El boxeo está repleto de historias de superación. La vida de Tyson Fury, excampeón del mundo del peso pesado, es una gran historia de superación desde su primer segundo de vida. Tuvo un nacimiento prematuro en el que se temió seriamente por su vida. Su padre, exboxeador, no lo dudó: “No os preocupéis, el niño será el campeón del mundo del peso pesado. Por eso le llamaremos Tyson”. El niño prematuro, que en unos años se convertiría en el 'Rey Gitano' (Gypsy King), nació durante la época gloriosa de Mike Tyson y cumplió su sueño y la profecía de su padre.

Hace algo más de 3 años, Fury venció ante todo pronóstico al gran campeón Wladimir Klitschko. Se convirtió en el monarca indiscutible del peso pesado, pero en ese momento se sentía vació. “Creo que he tenido problemas mentales toda mi vida, pero no lo sabía porque nadie te educa para este tipo de problemas. El dinero, la fama, los títulos, mi familia… todo me daba igual porque, por alguna razón, me sentía vacío por dentro”, declaró Fury en una entrevista.

placeholder Deontay Wilder y Tyson Fury tras el combate en Los Ángeles. (Reuters)
Deontay Wilder y Tyson Fury tras el combate en Los Ángeles. (Reuters)

No supo esquivar y contragolpear el problema, y terminó prácticamente noqueado. Alcohol, drogas, positivo por nandrolona en 2015 y por cocaína en 2016, intentos de suicidio, sobrepeso… El campeón estaba tocado, pero no hundido. Se levantó cuando la vida contó hasta 9 y remontó el combate más difícil de su vida. Encontró la motivación para volver al gimnasio gracias al cambió de entrenador, que le ayudó a encauzar su vida. Quería volver a reinar en el boxeo y con un objetivo es más fácil olvidar los problemas.

El invicto excampeón se ha subido dos veces al ring este año, sumando dos claras victorias ante rivales inferiores. Muchos los llaman combates de rodaje aunque en este deporte eso no existe. Con estas victorias se sentía preparado para enfrentar el tremendo pegador y campeón del mundo del peso pesado del WBC Deontay ‘Bronce Bomber’ Wilder. El bombardero de Alabama sumaba hasta el momento 40 victorias, 39 de ellas por KO. Unos números escalofriantes, lo cual suponía una mayor motivación para el ‘Rey Gitano’. Llegaron a un acuerdo para acordar la contienda.
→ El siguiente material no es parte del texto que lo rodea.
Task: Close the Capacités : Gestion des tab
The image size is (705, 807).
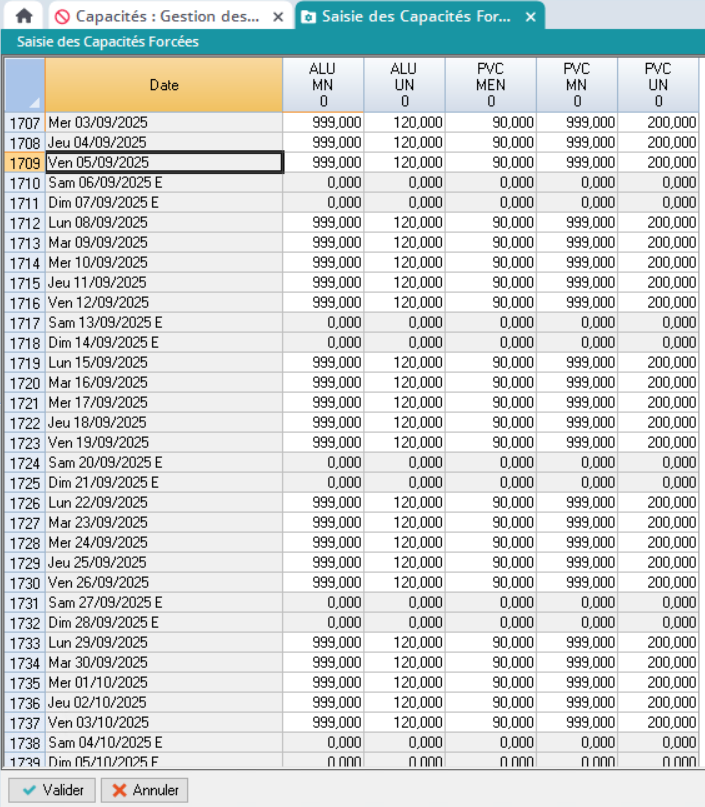Action: coord(278,17)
Uno de los asaltos del Wilder-Fury.

El combate

En la madrugada del sábado al domingo, Wilder y Fury se vieron las caras por primera vez sobre un cuadrilátero. Fury comenzó dominando los primeros asaltos con cierta comodidad teniendo en cuenta el riesgo que tenía enfrentarse a un pegador del calibre de Wilder. El británico se sentía cómodo en el ring, hasta que en el octavo asalto una tremenda derecha impactó en su rostro y le mandó a la lona. Se levantó sin mayores complicaciones y dominó el resto del asalto, pero Wilder se anotó claramente el episodio. El ex campeón siguió dominando la contienda, hasta recibir en el duodécimo y último asalto un tremendo directo de derecha y crochet de izquierda de Wilder. La cabeza de Fury impactó duramente sobre la lona y parecía claramente fuera de combate. “KO”, decían los comentaristas, pero de alguna (increíble) manera, Fury se levantó y terminó el combate en pie.
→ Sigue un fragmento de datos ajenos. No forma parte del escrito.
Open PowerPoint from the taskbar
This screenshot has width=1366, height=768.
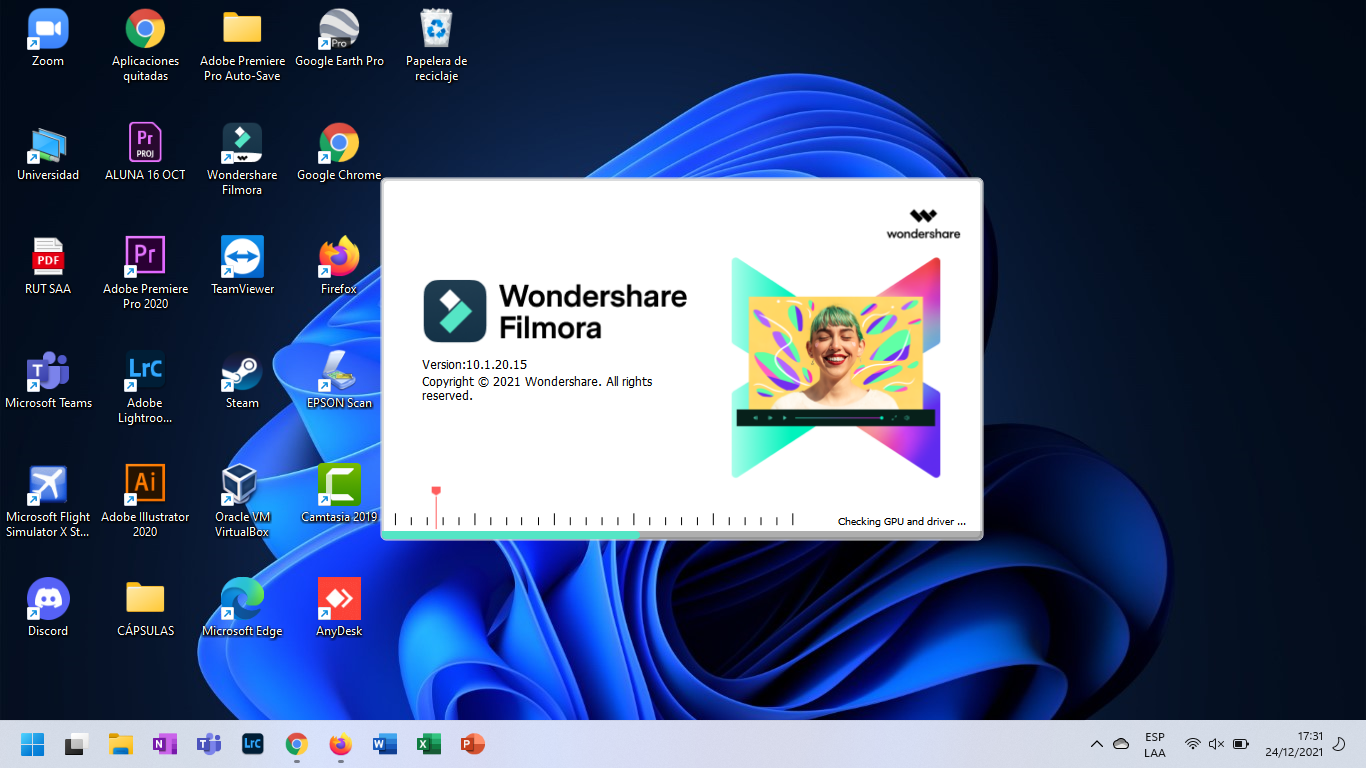tap(472, 744)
El veredicto del combate estaba en manos de los jueces. El primer juez puntuó 115-111 a favor de Wilder, el segundo 114-110 a favor de Fury y el tercero 113-113: combate nulo (empate). La revancha está servida, seguramente volvamos a ver pronto a los contendientes sobre un cuadrilátero, pero el gran ganador se llama Tyson Fury. Hace pocos meses ganó su combate más difícil y este fin de semana se ha vuelto a ganar el respeto de los aficionados. Para muchos ha sido el vencedor del combate, pero no se lleva el cinturón a casa.